Anche per questo, c’è chi avrebbe preferito un’apertura differenziata, mantenendo in qualche misura il lockdown nelle aree che rimangono più colpite. Si sono espressi in questo modo diversi presidenti di Regione (ad esempio in Campania e in Sardegna) e molti sindaci, che vorrebbero limitare di fatto l’arrivo di cittadini lombardi nei loro territori. Anche alcuni Stati esteri, in primo luogo la Grecia, propongono restrizioni del genere.
Ma che ne pensano i cittadini? Un sondaggio dell’istituto EumetraMR (effettuato interrogando un campione rappresentativo della popolazione adulta, per conto della trasmissione «Quarta Repubblica», condotta da Nicola Porro) rivela come la grandissima maggioranza degli abitanti delle regioni meridionali avrebbe preferito che la Lombardia non venisse riaperta e ai suoi cittadini fosse, almeno ancora per un po’, vietato di muoversi liberamente. Esprime questa opinione il 79 per cento.
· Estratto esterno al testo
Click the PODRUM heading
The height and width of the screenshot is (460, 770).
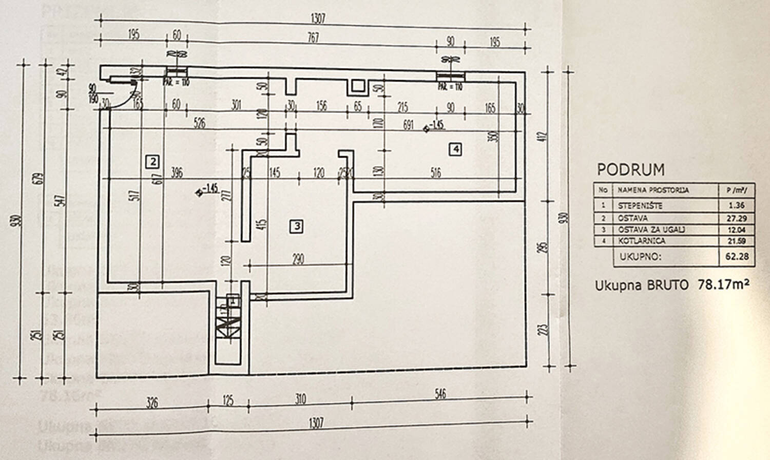(630, 169)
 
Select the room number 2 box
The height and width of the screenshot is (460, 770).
(152, 162)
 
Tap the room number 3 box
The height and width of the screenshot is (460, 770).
(296, 226)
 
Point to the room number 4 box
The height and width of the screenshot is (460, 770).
(455, 149)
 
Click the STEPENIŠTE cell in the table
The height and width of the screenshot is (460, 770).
(640, 205)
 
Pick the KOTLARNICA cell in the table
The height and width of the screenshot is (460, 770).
(642, 241)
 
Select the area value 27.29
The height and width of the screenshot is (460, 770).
(737, 218)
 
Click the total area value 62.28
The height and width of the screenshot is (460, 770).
(737, 256)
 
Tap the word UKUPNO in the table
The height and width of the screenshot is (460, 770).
(640, 256)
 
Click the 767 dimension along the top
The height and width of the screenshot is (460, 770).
(313, 37)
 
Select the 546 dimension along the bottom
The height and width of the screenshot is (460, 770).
(440, 394)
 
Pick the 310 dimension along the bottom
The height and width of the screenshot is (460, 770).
(300, 398)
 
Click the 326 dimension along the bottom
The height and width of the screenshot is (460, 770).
(152, 402)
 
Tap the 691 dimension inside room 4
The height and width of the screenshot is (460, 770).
(408, 125)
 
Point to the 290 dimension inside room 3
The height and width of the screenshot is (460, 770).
(298, 259)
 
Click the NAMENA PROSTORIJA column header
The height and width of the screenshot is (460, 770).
(653, 190)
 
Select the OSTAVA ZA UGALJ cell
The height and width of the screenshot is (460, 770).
(651, 229)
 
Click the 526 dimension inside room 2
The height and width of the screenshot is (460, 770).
(199, 123)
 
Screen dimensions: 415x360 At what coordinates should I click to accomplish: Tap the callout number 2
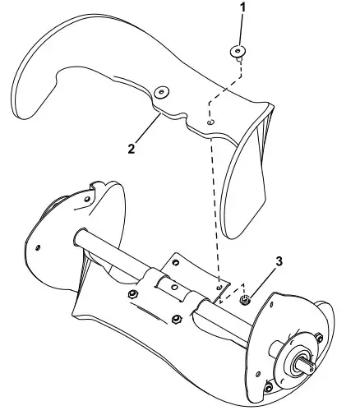130,149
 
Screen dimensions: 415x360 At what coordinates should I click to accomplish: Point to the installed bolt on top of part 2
161,91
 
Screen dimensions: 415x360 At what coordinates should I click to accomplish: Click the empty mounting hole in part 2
210,122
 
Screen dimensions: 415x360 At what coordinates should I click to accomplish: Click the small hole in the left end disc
38,247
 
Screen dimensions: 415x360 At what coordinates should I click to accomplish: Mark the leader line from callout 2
148,131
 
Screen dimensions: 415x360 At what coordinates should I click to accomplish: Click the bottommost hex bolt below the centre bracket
176,320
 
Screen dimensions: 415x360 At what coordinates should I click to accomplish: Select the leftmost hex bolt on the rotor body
132,293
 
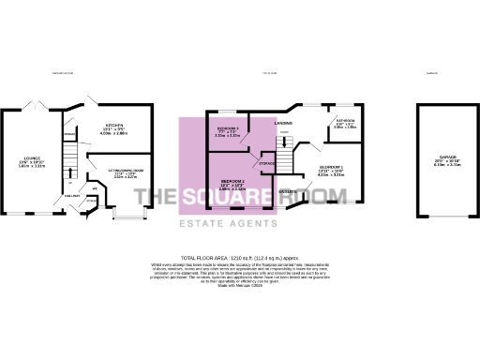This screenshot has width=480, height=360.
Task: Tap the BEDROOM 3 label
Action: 228,128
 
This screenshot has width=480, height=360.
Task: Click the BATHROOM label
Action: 344,120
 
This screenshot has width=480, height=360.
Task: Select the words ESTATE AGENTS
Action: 240,223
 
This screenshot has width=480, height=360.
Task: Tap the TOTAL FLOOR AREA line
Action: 240,256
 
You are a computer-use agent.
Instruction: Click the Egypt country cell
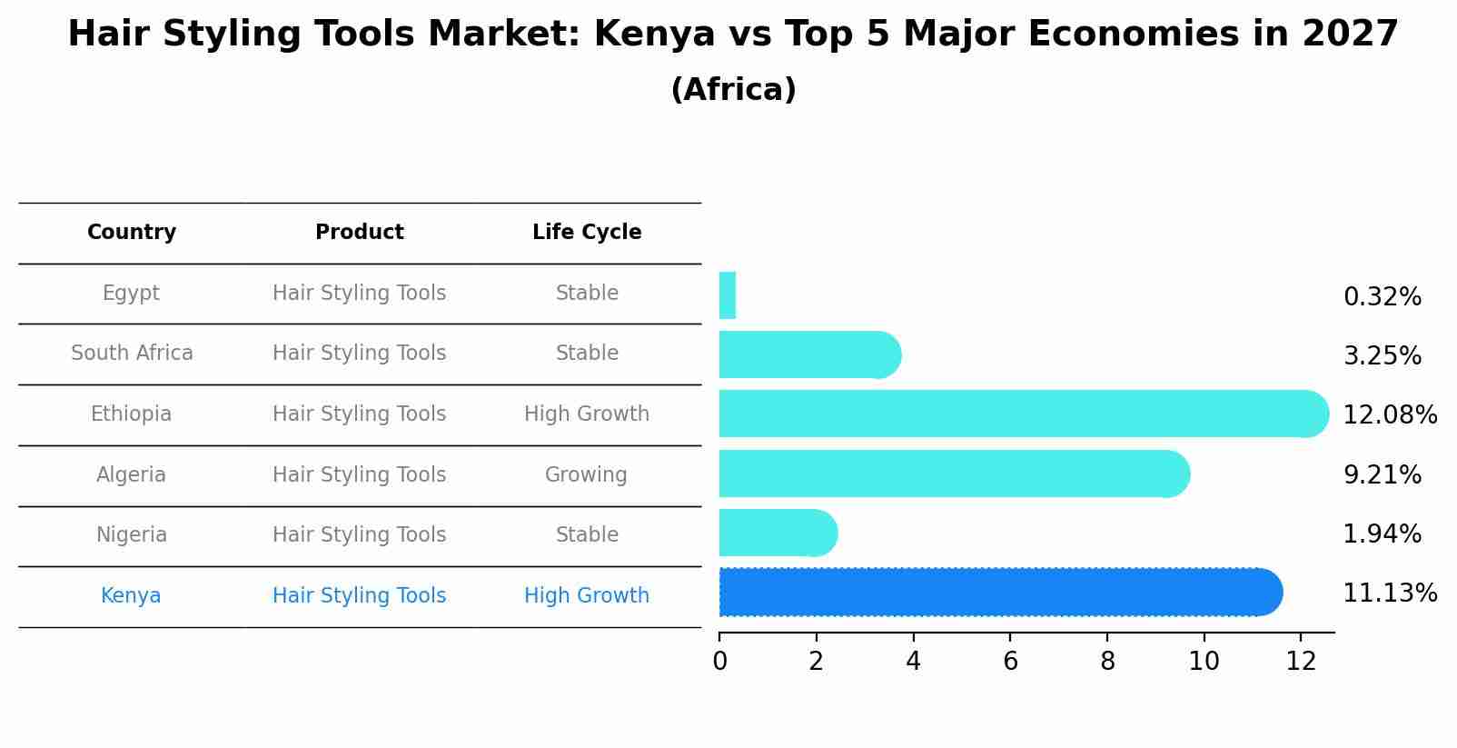point(131,294)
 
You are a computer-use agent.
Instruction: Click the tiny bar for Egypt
point(727,295)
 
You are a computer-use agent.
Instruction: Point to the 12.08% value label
point(1389,415)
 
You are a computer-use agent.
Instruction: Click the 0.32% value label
point(1382,297)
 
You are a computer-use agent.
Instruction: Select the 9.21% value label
point(1382,475)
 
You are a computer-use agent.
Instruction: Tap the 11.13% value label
point(1389,593)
Ma anche gli abitanti del Centro si pongono sulle stesse posizioni, con una percentuale sostanzialmente analoga, pari al 78.
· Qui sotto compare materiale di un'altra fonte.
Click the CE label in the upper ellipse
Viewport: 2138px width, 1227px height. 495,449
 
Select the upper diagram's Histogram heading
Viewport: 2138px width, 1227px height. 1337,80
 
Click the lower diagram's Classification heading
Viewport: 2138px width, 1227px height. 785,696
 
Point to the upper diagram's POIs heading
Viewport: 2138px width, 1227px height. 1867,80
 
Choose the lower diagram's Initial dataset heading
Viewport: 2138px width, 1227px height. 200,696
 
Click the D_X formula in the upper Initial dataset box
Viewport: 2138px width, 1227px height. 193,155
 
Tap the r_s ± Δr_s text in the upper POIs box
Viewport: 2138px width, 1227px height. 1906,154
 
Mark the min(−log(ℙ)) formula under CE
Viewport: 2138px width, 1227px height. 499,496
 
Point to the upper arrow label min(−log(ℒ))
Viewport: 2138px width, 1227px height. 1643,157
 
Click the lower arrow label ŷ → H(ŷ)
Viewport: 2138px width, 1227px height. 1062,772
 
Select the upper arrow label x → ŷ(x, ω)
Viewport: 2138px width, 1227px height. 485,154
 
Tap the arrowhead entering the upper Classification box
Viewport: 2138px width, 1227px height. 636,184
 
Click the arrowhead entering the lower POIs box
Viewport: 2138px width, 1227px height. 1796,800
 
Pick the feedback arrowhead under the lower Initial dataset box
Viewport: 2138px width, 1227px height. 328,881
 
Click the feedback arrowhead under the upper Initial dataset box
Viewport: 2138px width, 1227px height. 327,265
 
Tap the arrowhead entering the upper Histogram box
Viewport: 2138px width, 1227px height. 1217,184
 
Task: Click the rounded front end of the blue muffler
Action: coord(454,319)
C’è del sentimento antilombardo in queste risposte? Alcuni osservatori sostengono di sì, sottolineando l’esistenza di invidia e ostilità nei confronti della Lombardia e del suo ruolo nazionale. Il quale è stato enfatizzato negli ultimi anni, con alterne reazioni da parte degli altri territori del nostro Paese. E che ha dato luogo a chiare manifestazioni di antipatia nelle scorse settimane.
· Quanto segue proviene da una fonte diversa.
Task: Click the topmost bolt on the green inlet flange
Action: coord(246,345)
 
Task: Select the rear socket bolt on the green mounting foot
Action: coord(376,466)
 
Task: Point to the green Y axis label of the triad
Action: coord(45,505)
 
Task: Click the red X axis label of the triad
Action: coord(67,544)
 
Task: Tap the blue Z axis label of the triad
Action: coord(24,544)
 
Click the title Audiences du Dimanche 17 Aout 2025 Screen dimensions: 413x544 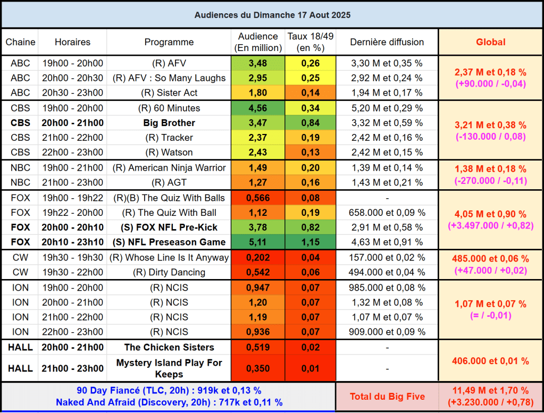tap(272, 15)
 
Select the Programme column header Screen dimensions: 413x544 tap(169, 42)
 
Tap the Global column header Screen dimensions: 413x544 tap(490, 42)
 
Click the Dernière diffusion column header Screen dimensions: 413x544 tap(387, 42)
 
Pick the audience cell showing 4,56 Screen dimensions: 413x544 tap(258, 108)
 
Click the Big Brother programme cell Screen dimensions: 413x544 tap(169, 123)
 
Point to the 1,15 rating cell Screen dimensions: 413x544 tap(310, 242)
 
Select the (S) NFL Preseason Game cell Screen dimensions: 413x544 tap(169, 242)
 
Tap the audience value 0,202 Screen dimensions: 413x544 tap(258, 258)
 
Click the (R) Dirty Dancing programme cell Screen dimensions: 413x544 tap(169, 273)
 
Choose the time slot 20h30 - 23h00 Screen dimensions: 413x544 tap(72, 93)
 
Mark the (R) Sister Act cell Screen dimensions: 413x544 tap(169, 93)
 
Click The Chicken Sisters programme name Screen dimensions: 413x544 tap(169, 348)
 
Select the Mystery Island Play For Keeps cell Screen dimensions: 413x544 tap(169, 368)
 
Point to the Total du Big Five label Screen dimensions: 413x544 tap(387, 397)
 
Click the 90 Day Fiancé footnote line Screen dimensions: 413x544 tap(169, 391)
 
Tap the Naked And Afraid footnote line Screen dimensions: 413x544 tap(169, 402)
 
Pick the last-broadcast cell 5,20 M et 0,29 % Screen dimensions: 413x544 tap(387, 108)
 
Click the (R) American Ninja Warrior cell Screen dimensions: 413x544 tap(169, 168)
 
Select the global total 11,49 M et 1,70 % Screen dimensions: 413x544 tap(490, 391)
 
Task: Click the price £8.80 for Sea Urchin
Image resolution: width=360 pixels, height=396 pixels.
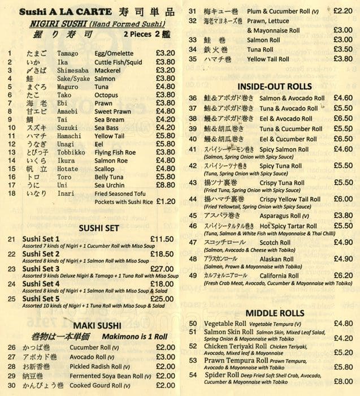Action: point(164,184)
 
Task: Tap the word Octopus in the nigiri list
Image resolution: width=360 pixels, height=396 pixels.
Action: point(107,95)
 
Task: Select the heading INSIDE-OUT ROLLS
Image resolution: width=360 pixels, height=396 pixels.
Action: point(274,87)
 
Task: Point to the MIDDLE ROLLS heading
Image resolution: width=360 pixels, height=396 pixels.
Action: point(275,313)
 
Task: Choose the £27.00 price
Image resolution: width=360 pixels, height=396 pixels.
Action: point(162,269)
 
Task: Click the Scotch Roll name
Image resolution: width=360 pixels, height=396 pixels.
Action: point(275,242)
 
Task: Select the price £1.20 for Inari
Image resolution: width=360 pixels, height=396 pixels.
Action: point(164,201)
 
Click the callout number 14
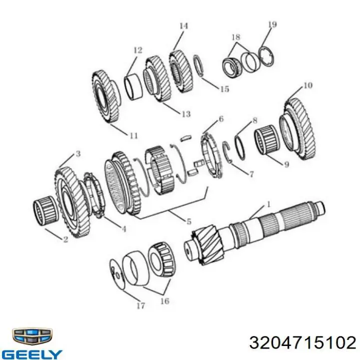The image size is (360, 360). (184, 26)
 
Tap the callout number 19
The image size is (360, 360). (272, 24)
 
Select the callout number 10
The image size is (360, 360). (308, 86)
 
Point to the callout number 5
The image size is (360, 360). (188, 222)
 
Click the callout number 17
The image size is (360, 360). (140, 306)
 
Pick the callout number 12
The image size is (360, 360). (138, 50)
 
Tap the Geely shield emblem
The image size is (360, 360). (32, 336)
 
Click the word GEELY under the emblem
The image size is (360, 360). (32, 354)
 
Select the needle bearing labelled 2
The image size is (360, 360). (46, 210)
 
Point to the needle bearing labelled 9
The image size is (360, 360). (266, 140)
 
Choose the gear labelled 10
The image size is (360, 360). (298, 129)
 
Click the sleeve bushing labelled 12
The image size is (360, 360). (134, 88)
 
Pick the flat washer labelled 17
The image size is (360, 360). (116, 274)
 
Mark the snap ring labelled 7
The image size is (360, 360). (228, 152)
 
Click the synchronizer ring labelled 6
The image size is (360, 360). (211, 156)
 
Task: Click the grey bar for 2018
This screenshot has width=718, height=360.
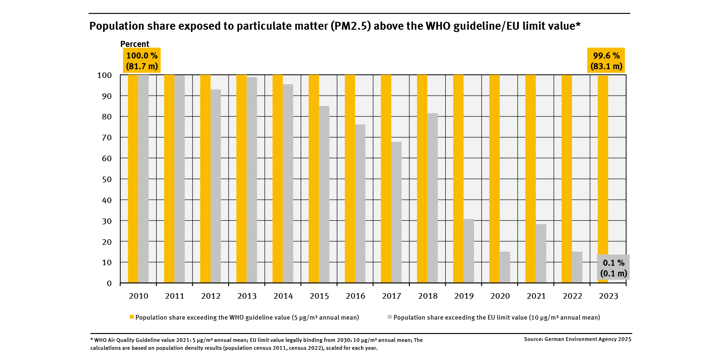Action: coord(432,198)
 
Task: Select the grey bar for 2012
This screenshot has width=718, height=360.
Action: coord(216,186)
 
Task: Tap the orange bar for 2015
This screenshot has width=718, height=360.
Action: coord(314,179)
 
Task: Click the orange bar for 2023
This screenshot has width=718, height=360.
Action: coord(603,179)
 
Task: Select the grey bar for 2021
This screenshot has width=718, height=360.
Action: coord(541,253)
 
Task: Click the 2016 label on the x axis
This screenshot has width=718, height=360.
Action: coord(355,296)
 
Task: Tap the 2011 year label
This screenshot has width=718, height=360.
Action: coord(175,296)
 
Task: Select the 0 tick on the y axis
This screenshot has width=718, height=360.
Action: coord(109,283)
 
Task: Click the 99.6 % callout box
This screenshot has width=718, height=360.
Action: coord(606,60)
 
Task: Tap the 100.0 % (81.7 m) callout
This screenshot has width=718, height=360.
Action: coord(142,60)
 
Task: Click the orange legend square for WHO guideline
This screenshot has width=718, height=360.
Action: coord(132,317)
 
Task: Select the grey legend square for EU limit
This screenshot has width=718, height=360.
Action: coord(389,317)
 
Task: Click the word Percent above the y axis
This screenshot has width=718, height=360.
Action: coord(135,44)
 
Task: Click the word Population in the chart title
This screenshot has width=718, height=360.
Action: coord(113,26)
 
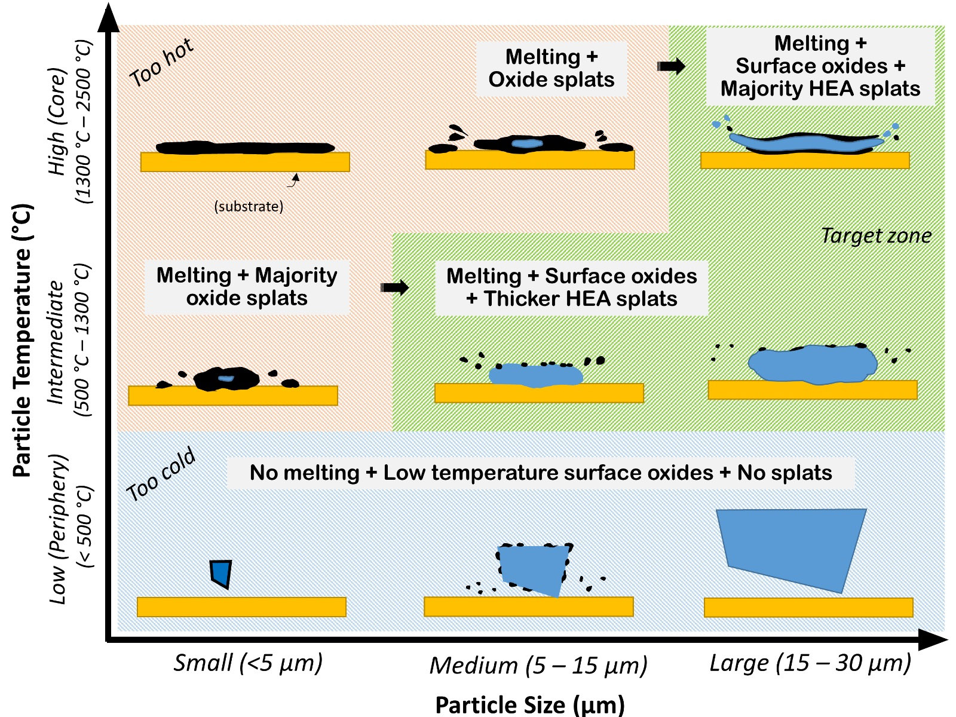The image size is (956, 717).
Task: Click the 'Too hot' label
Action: pos(161,62)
Ma, coniugato a questo atteggiamento, c’è senza dubbio anche una effettiva apprensione per la salute. Le due cose si mescolano e si giustificano reciprocamente. Tanto che anche il 68 per cento dei residenti nel Nord-Est si pronuncia per la chiusura della Lombardia. E lo stesso fa grossomodo la metà (51 per cento) degli abitanti del Nord-Ovest, di cui la stessa Lombardia fa parte. Insomma, l’orientamento irritato verso la Lombardia e le sincere preoccupazioni per la salute appaiono mescolarsi nella formazione di un orientamento che nell’insieme disapprova le recenti decisioni del governo. Con effetti politici e anche sociali (c’è chi paventa ribellioni e movimenti nelle piazze) che potremo misurare compiutamente solo nelle prossime settimane.